Meet the EU pensioners living on €82 a month

Eighty-five year old Nedyalka Arabadzhieva lives in the northern Bulgarian mountain city of Veliko Tarnovo. After working with the postal service for most of her professional life, she now survives on a monthly pension of 161 Bulgarian lev (approximately €82 or US$90).

It’s a paltry sum by any standard: not only should Nedyalka be receiving double that amount if her income is to reach the poverty line (currently 314 lev, which is about €160 or US$180), but her pension is also three times lower than the minimum pensions in nearby Albania, Macedonia and Serbia, and around 10 times less than the pensions in other EU countries.

Nedyalka’s pension is the minimum amount you can receive if you have worked all of your adult life; those who haven’t receive a lower payment of about 118 Bulgarian lev (€60 or US$67).

Since she retired in 1988, Nedyalka’s pension has only increased once, following a recalculation in 2008. But it wasn’t enough money in 2008 and it certainly isn’t enough now. “When I receive my pension, I first pay all my bills, and I take from the leftover to pay my medicines. Whatever is left over of the leftover is for food.”

She says she survives on careful budgeting and help from her two daughters. She is one of lucky ones – many others rely on food handouts from charities such as the Red Cross.

“Only a few days ago I saw a man spend over 100 lev (€51 or US$57) just on medicines,’’ Nedyalka says. ‘’That’s how people with small pensions die. They cannot afford these expensive medicines.”

State of crisis

Bulgaria’s pension system is in a state of crisis. According to data from 2016, of the country’s almost 2.2 million pensioners, approximately one in four receives the minimum payment. Many of them are barely able to buy food, let alone keep warm in the winter, especially as energy companies recently announced an increase to heating costs by as much as 40 per cent. As a result, many people of pensionable age continue to work well past the official retirement ages of 60 years and 10 months for women and 63 years and 10 months for men.

Statistics from the National Social Security Institute (NSI) also show that, on average, women receive lower pensions than men due to a combination of reasons which include fewer years of paid work (due to motherhood and other types of unpaid care work) and discrimination.

If, for example, men receive an average of 386 lev (€196 or US$215) for length of service and age, women receive two-thirds of that, according to NSI data.

A few weeks before Bulgaria’s most recent parliamentary elections in March, hundreds of pensioners held a demonstration to protest against the country’s sub-poverty level pensions.

During the election campaign, Bulgaria’s two leading parties – the centre-right GERB and the Bulgarian Socialist Party – discussed increasing the country’s pensions. But most of their solutions focused on raising the retirement age and the number of years workers would have to put in before being able to draw a state pension.
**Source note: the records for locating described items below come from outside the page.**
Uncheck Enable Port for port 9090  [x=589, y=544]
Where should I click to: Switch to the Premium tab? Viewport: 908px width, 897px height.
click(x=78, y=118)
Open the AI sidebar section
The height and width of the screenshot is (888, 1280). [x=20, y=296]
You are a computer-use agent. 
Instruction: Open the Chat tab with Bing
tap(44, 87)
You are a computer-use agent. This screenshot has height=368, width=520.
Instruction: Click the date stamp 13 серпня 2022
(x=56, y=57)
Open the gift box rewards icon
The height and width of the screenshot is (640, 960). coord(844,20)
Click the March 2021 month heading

For example, the newly re-elected GERB government of Prime Minister Boyko Borisov has promised to increase the minimum pension to around 201 lev (€102 or US$112). However, there has been little clarification on how this will be achieved.

“What will happen if the minimal pension is increased? Two things: there will either be a devaluation of the lev and people will receive bigger pensions but they will buy less with them. Or, big infrastructure projects will have to be stopped and the state will work only for pensions,” economist Nikolay Vasilev, Bulgaria’s former Economics Minister from 2001 to 2003, tells Equal Times.

Demographic crisis

Following the fall of communism in 1989, rising inflation has meant that while nominal pension payments have increased, in terms of purchasing power, the value of Bulgarian pensions have plummeted.

Compounding the crisis is a demographic issue. In the coming years, the number of people of working age will further decrease while the number of people who receive pensions and need social protection will rise.

According to official NSI projections, by 2060 state expenditure on pensionswill rise to over 30 billion leva annually (€15 billion or US$16.5 billion) – the current amount of the entire state budget – from around 8 billion lev (€4.09 billion or US$4.59 billion) around in 2014.

In addition, by 2060, every Bulgarian in work will have to support an average of one pensioner since the country’s working population of 3.3 million is expected to shrink to two million.

Since 2016, women have had to work 35 years and two months before qualifying for a pension; for men, its 38 years and two months. By 2036 the length of service will be 37 years for women and 40 years for men; the retirement age will be 64 years and nine months for women and 65 years for men.

There are even more problems on the horizon for Bulgaria’s elderly. The number of people who have reached pension age without covering the required length of service is increasing, according to the NSI. In fact, such workers currently make up nearly one-fourth of all newly-retired people.

With an ever-increasing number of informal workers, minimum wage workers and seasonal workers who have never had social security in Bulgaria, the country’s pensions crisis is a ticking time bomb just waiting to explode.